Life found a way to make a surprising number of lame Jurassic Park games

Jurassic Park seems like a no-brainer franchise in terms of licensed video games. Plop down a digitized Sam Neill or Jeff Goldblum, give them a gun full of “tranquilizer darts,” record a few “that’s chaos theory” voice clips to play when they get hit, and send in the dinos. Big, strong dinos, fast, smart dinos, flying dinos, even dinos that shoot—the movies already have the perfect cast of enemies built in.

But while there have been several Jurassic Park games that follow that formula, the urge to milk money from the massively successful films has taken game designers down some very strange roads. Tournament fighting games. Turn-based RPGs. Even a 3-D breakout game.
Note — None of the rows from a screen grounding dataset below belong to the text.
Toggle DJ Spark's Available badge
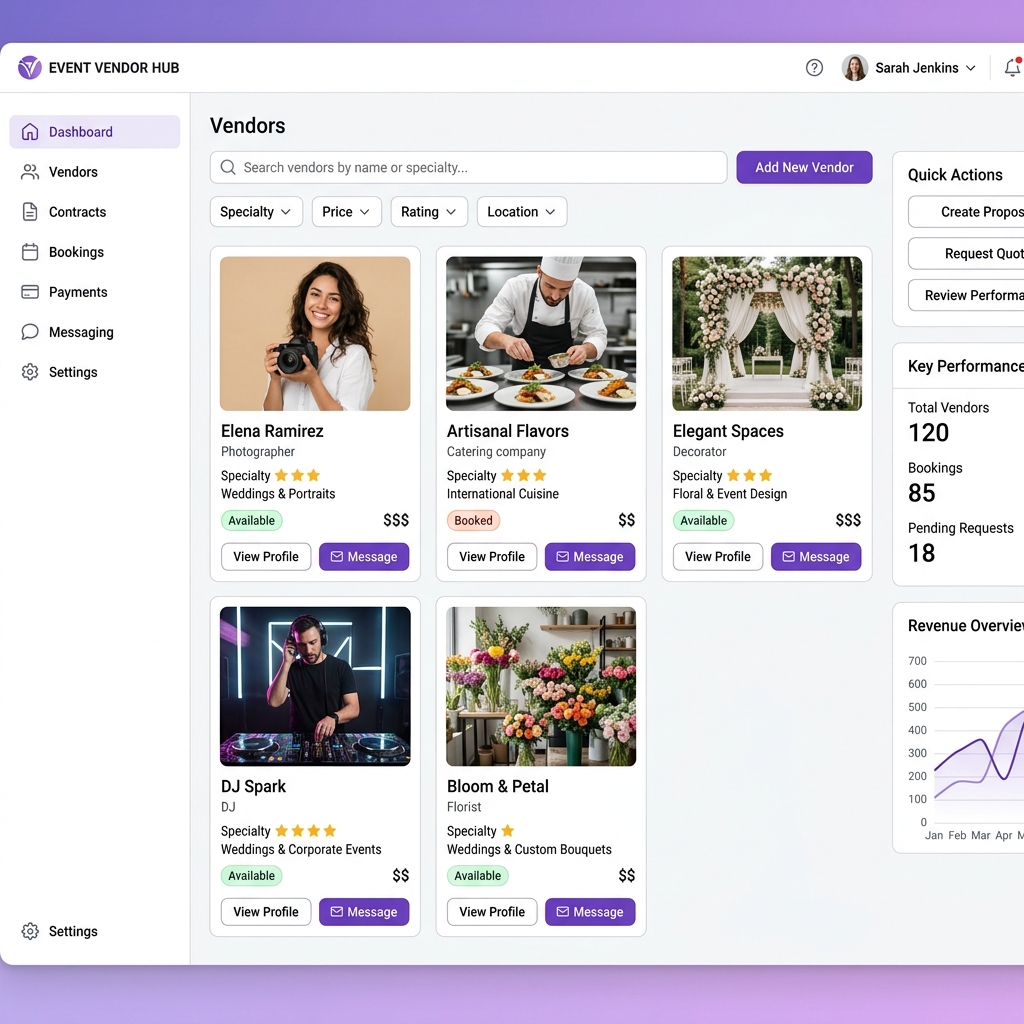The height and width of the screenshot is (1024, 1024). pyautogui.click(x=251, y=875)
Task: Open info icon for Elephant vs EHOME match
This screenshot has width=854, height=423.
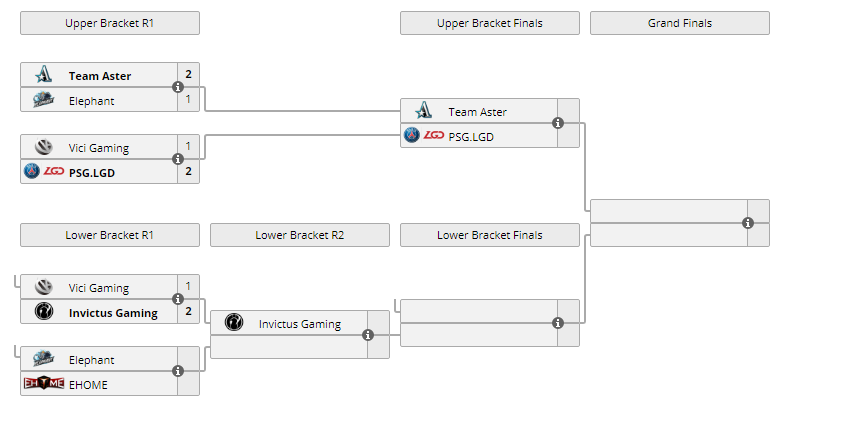Action: 178,371
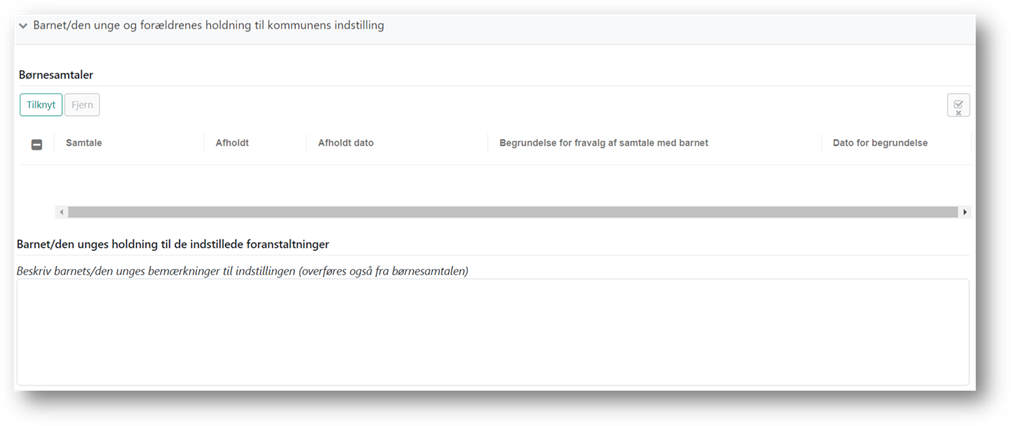Click the clear-selection checkbox icon above the grid
Viewport: 1011px width, 426px height.
pyautogui.click(x=958, y=105)
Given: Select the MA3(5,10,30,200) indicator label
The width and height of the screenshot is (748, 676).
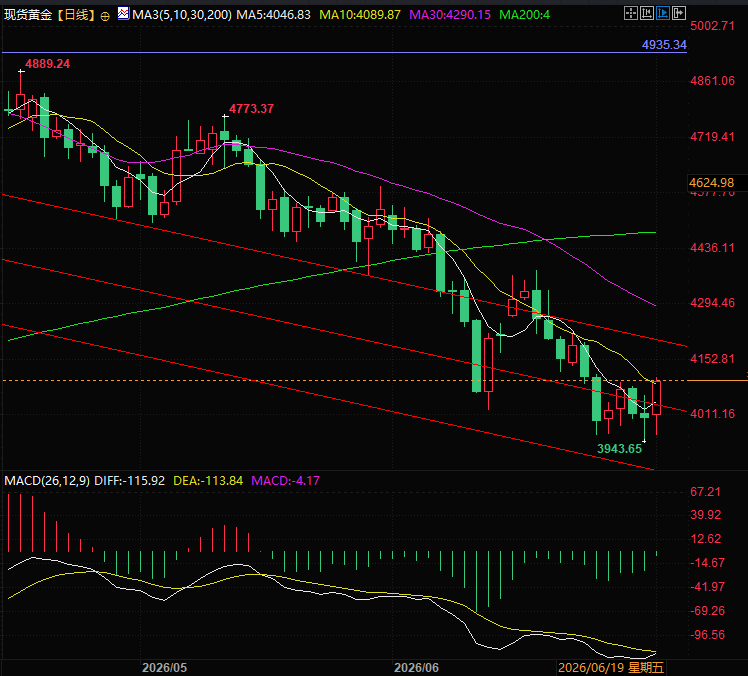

You can learn about them all in this video, produced as part of CVG’s “Complete History” series, which documents every game ever made with the Jurassic Park license, from the NES adaptation of the first movie, through the release for Tiger Electronics’ failed game com handheld, to modern cell phone games. Along the way, you’ll see shoddy driving controls, rip-offs of Doom, and a few genuinely brilliant ideas—there should be way more games, for instance, where you can build your own Jurassic Park, lure in tourists, and then shut off the fences.